What is TDEE and why does it matter?
TDEE — Total Daily Energy Expenditure — is the total number of calories your body burns in a day, accounting for your basal metabolic rate (BMR) plus physical activity. It's your maintenance calorie level: eating exactly at TDEE means your weight stays the same.
On GLP-1 medications, your appetite is dramatically suppressed — most users naturally eat 30–50% fewer calories than before. For many people this creates an accidental deficit that's actually too large, dropping below 1,000 calories per day without realizing it. This triggers muscle loss, nutrient deficiencies, fatigue, and metabolic adaptation that makes long-term weight maintenance harder.

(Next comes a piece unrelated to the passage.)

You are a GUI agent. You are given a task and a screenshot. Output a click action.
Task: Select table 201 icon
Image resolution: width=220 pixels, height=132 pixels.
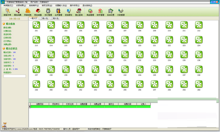click(36, 25)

The GLP-1 paradox: The medication does the work of suppressing your appetite — you don't need to aggressively restrict calories on top of it. A moderate 500–750 calorie deficit from TDEE is optimal. Larger deficits accelerate muscle loss without proportionally increasing fat loss.
Minimum calorie floors
Regardless of what any calculator shows, clinical guidelines establish hard minimums to prevent serious health consequences from inadequate nutrition:
| Group | Minimum daily calories | Why |
|---|---|---|
| Women (general) | 1,200 cal/day | Prevent nutrient deficiency and excessive muscle loss |
| Men (general) | 1,500 cal/day | Higher lean mass requires more baseline nutrition |
| Active women | 1,400–1,600 cal/day | Fuel exercise and recovery |
| Active men | 1,800–2,000 cal/day | Fuel exercise and preserve muscle |
If your GLP-1 medication suppresses your appetite below these levels, prioritize eating enough protein and calories even if you're not hungry. This is one of the most common challenges for GLP-1 users and why a registered dietitian can be valuable.
Macronutrient targets on GLP-1
With reduced total calories, how you distribute those calories matters more than ever. The recommended macro split for GLP-1 users differs from general weight loss recommendations:
- Protein (30–35% of calories): Higher than typical weight loss recommendations to compensate for the muscle-sparing challenge of a large appetite-driven deficit.
- Fat (30–35% of calories): Dietary fat supports hormone function and fat-soluble vitamin absorption. Don't go ultra-low-fat on GLP-1.
- Carbohydrates (30–40% of calories): Lower than standard Western diets, but not keto. Prioritize fiber-rich carbs (vegetables, legumes, whole grains) for gut health.